◆ What the exercise asks
Exactly the lines from the one containing "Analytical Products (888, 951)" through the end of the data below are to be reproduced, and nothing besides them.

◆ Data extract

┄┄┄┄┄┄┄┄┄┄┄┄┄┄┄┄┄┄┄┄

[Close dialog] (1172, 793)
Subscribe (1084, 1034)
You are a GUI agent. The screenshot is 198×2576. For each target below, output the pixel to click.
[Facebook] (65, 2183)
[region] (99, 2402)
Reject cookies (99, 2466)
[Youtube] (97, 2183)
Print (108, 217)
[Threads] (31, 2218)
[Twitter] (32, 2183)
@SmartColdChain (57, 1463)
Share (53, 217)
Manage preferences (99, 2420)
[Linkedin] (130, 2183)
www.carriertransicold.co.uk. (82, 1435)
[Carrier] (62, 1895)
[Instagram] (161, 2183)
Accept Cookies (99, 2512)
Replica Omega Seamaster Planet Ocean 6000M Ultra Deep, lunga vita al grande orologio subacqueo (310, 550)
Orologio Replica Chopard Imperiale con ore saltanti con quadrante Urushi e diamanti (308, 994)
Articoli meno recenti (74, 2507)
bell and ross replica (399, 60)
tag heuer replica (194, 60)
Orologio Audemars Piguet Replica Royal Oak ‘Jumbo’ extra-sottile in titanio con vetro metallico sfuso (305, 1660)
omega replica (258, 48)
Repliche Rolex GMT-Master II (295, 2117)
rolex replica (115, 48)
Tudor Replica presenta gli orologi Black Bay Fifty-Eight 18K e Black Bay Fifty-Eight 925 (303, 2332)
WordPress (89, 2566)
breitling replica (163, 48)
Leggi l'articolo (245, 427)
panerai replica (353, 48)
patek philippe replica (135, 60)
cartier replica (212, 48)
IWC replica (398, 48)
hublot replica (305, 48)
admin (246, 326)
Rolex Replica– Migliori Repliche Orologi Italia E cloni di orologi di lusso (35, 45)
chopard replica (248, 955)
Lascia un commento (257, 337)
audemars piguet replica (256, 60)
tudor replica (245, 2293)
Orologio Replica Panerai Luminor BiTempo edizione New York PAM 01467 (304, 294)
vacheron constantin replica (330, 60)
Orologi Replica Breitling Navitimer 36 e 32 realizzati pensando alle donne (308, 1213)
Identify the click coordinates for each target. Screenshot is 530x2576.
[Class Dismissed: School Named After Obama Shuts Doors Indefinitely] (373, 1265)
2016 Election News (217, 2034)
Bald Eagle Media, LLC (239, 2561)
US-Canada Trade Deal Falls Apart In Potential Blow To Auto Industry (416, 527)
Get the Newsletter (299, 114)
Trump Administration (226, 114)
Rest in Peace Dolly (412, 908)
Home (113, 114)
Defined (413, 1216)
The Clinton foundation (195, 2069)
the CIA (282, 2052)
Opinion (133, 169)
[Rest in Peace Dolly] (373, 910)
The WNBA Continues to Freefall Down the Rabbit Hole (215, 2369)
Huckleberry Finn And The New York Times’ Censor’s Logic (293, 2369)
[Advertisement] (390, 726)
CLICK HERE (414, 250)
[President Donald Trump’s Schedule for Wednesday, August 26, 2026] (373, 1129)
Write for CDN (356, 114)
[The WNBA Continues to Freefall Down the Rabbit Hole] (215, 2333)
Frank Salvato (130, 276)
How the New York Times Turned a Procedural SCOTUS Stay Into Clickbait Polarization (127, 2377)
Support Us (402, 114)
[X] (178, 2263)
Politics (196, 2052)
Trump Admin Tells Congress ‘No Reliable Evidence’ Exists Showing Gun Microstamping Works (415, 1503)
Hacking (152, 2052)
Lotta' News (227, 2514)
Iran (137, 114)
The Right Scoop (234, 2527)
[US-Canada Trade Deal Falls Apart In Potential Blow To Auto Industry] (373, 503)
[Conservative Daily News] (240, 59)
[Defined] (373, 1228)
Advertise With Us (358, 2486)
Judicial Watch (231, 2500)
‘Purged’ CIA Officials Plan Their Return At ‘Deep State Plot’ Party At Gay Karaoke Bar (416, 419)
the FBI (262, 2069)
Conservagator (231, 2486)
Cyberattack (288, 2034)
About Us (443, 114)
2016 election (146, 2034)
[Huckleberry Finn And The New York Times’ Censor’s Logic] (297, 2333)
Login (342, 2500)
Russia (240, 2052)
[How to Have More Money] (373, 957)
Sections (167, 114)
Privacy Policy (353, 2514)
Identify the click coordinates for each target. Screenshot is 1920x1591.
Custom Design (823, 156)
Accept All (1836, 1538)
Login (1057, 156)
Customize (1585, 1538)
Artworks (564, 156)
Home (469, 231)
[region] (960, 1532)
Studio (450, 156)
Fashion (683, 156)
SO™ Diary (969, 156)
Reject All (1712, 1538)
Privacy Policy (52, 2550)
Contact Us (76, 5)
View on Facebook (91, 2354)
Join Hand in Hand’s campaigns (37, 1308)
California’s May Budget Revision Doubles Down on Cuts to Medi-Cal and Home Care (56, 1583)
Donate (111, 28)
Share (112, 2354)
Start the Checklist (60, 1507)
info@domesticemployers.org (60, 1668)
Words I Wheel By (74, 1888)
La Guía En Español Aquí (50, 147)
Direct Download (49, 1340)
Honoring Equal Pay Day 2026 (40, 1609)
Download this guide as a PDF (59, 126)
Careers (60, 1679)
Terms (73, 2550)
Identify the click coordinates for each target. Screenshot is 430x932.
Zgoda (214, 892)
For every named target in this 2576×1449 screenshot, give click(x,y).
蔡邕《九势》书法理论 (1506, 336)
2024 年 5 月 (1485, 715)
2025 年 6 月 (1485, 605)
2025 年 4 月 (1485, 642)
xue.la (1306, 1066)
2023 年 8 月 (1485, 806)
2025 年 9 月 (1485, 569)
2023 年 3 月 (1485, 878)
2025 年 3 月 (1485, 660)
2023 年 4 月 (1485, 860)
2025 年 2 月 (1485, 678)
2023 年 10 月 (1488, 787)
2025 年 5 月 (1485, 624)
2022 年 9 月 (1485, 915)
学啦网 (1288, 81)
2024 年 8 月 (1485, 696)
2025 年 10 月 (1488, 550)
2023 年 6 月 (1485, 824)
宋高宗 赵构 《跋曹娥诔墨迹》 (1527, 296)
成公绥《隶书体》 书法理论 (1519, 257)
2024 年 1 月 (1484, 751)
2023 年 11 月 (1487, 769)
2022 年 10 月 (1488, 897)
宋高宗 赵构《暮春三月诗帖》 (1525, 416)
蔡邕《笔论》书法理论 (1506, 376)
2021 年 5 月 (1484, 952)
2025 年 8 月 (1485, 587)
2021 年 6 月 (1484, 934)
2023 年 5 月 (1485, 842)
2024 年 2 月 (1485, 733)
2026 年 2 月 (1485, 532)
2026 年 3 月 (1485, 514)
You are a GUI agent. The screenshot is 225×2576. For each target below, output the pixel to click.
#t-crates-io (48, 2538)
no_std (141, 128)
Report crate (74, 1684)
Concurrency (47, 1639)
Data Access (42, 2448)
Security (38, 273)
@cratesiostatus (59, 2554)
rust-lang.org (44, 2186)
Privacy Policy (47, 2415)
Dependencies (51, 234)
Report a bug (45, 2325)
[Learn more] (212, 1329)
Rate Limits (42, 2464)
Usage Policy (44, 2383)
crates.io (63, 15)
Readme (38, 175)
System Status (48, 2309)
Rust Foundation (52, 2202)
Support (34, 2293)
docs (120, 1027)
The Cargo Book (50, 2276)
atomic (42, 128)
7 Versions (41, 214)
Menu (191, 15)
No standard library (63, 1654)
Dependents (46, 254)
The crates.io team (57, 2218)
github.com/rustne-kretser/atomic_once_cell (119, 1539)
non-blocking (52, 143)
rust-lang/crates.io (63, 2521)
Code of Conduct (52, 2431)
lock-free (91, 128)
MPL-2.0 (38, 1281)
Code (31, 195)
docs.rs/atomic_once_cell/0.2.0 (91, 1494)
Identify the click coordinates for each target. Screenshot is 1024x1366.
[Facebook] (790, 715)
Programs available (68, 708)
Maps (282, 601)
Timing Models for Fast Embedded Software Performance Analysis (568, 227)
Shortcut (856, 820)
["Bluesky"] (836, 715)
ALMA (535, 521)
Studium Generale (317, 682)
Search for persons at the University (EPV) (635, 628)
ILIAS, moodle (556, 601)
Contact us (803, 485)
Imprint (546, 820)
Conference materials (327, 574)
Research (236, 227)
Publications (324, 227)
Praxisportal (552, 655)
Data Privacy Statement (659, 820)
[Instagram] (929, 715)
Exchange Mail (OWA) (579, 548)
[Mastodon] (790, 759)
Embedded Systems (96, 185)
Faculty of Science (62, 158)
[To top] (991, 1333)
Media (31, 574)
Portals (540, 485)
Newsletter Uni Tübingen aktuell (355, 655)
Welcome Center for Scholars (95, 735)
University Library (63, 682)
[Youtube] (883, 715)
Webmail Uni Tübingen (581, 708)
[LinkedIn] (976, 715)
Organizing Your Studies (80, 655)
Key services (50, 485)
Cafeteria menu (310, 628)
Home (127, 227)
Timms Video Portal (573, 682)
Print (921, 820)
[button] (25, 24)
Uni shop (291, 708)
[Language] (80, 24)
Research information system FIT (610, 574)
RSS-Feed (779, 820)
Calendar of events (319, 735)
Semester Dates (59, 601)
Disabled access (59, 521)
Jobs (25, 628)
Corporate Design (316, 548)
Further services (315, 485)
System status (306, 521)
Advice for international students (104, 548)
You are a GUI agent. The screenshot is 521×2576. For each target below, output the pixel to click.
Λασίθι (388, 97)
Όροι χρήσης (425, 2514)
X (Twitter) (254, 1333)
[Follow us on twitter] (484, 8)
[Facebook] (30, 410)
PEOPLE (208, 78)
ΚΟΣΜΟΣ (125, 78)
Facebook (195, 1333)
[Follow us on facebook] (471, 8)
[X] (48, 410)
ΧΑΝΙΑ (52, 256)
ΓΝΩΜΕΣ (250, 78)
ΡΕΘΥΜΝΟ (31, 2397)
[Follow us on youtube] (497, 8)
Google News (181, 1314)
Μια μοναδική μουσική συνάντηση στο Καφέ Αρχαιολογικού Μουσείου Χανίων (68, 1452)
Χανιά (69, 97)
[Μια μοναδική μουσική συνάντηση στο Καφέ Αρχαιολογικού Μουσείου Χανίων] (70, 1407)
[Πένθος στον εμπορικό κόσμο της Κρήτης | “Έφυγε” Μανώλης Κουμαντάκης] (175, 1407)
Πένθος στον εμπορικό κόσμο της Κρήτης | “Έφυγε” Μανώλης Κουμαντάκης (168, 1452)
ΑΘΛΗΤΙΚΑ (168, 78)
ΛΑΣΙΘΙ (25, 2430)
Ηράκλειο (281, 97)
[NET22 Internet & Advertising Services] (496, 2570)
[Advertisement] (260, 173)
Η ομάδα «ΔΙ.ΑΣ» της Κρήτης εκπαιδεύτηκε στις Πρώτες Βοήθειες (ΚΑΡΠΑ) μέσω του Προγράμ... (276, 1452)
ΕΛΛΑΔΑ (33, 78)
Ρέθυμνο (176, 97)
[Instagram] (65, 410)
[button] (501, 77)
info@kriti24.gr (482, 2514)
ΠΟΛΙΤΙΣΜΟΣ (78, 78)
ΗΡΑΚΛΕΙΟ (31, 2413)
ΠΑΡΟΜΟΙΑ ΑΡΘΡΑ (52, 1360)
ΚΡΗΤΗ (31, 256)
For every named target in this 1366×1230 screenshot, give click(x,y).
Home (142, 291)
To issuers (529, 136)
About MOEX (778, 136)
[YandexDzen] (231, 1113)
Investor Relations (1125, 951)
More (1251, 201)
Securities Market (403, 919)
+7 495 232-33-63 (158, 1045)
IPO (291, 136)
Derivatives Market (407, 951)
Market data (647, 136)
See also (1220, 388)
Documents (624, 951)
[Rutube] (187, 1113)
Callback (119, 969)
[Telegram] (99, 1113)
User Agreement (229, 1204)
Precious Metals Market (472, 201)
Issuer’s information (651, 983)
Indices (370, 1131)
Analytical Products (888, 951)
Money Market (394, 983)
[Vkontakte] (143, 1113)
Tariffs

┄┄┄┄┄┄┄┄┄┄┄┄┄┄┄┄┄┄┄┄

◆ Exercise result
Analytical Products (888, 951)
Money Market (394, 983)
[Vkontakte] (143, 1113)
Tariffs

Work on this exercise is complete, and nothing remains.